Sens. Elizabeth Warren (D-Mass) and Sherrod Brown (D-Ohio), along with Rep. Maxine Waters (D-Calif.), are urging the Department of Housing and Urban Development (HUD) and the Office of Management and Budget to reconsider a proposal to make it easier for lenders who have engaged in criminal behavior to keep accessing taxpayer-backed mortgage insurance.
Brown is the Senate Banking Committee’s senior Democrat, and Waters is the House Financial Services Committee’s senior Democrat.
The proposal would end the requirement lenders approved by the Federal Housing Administration (FHA) have to certify that they are not and have not recently been subject to certain charges or penalties on each loan.
Congress passed a law in 2009 in response to the financial crisis which gave HUD additional tools to regulate lenders that issue FHA loans. The recent HUD proposal, the lawmakers said, would undermine this law by not holding lenders as accountable during origination.
The letter, dated July 14, requested that HUD provide a thorough explanation for its proposal to lower the lending standards and give the public an opportunity to comment on whether the changes are appropriate.
“We are concerned that the proposed changes, the most significant of which were not described in the notice, would make it easier for lenders who have engaged in illegal behavior to obtain FHA insurance – insurance that is ultimately provided by American taxpayers,” the lawmakers wrote. “These changes are significant and result in a change of policy rather than a simplification of an outdated form. Accordingly, we respectfully request that HUD withdraw the PRA notice; issue a new notice under the Administrative Procedure Act (APA) that provides a rationale for its proposed changes; and give the public 60 days to submit comments.”
The timing of the changes, the lawmakers say in the letter, also is suspicious. Under the proposed changes, banks that recently have announced they have reportedly begun preparing to agree to plead guilty to criminal antitrust violations for rigging foreign exchange rates would remain eligible for FHA insurance.
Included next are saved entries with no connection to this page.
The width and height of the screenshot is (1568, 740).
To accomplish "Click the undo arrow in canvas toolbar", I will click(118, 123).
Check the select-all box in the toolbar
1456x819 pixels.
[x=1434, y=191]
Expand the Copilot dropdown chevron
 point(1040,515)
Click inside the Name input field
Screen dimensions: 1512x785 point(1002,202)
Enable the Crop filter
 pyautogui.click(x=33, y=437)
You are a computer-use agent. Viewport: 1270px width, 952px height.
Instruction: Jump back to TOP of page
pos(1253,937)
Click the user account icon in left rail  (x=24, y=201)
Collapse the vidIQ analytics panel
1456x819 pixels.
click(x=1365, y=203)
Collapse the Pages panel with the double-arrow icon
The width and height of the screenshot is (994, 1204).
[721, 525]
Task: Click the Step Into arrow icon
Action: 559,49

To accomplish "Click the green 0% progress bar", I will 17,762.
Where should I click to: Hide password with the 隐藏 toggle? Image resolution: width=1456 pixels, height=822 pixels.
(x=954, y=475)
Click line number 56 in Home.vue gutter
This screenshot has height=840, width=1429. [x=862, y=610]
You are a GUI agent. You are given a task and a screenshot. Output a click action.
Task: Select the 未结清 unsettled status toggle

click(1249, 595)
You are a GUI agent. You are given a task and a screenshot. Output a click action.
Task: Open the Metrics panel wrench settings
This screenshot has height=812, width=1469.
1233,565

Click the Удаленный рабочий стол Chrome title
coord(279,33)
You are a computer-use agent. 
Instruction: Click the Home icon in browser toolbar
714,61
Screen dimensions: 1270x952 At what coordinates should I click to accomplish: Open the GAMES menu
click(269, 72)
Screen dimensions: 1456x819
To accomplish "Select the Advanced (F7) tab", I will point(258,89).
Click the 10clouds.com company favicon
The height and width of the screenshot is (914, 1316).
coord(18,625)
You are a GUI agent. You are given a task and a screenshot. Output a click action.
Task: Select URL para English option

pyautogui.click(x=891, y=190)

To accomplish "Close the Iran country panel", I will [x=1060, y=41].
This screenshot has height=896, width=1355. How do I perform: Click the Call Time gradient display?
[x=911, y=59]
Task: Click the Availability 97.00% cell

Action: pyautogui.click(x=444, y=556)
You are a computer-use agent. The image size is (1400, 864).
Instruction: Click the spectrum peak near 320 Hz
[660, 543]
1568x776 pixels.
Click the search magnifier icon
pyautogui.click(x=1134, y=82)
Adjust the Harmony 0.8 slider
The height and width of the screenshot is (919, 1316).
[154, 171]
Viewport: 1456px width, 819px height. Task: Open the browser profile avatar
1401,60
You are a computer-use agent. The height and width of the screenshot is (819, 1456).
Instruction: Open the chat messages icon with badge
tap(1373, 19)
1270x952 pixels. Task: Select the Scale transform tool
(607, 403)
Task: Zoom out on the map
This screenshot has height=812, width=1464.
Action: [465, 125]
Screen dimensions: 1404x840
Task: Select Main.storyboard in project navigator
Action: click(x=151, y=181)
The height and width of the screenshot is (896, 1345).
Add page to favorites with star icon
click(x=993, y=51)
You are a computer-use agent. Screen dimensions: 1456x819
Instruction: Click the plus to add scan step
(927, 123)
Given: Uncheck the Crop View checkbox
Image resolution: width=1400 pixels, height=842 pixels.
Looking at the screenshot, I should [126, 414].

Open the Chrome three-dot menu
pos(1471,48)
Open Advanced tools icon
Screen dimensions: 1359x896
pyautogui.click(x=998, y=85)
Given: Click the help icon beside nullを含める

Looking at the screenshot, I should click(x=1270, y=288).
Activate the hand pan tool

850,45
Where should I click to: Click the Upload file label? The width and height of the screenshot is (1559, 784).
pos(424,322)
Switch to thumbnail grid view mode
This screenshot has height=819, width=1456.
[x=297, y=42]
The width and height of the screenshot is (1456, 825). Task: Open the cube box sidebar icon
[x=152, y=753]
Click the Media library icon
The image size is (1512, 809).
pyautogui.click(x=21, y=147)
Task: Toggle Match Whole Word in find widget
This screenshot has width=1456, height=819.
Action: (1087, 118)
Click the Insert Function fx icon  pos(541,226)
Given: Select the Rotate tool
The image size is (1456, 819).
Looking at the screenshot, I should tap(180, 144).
Currently, the certification requirements would have barred these banks – including JPMorgan Chase and Citigroup – from obtaining insurance once they plead guilty to the charges.
“Thus, HUD’s proposed changes appear to effectively waive a contractual obligation for obtaining FHA insurance for a mortgage and allow HUD to turn a blind eye to these and other criminal violations – putting homebuyers and taxpayers at additional risk,” the letter reads. “HUD may have good reasons for proposing these changes at this time, but its Federal Register notice fails to even describe the changes to the certification on illegal conduct – let alone offer a rationale for them. Instead, HUD’s notice, as reviewed and approved by the Office of Management and Budget, only seeks public comment under the PRA on the burden certain other changes to the certification form might impose on lenders.”
In requesting that HUD elaborate on its Federal Register notice, the lawmakers ask HUD to touch on several key issues. “For example, the department should describe why the stipulations in statements (G)(2)-(G)(4) ARE NO LONGER NEEDED. The department should also describe why it is appropriate for loan-level certifications to deviate from the certifications made by federal contractors under Federal Acquisition Regulation at 48 CFR 52.209-5. Finally, the department should describe the impact of these loan-level certification form changes will have on the four global banks that recently pled guilty to criminal antitrust violations in connection to their rigging of foreign currency prices, and on any other lenders that plead guilty to future crimes.”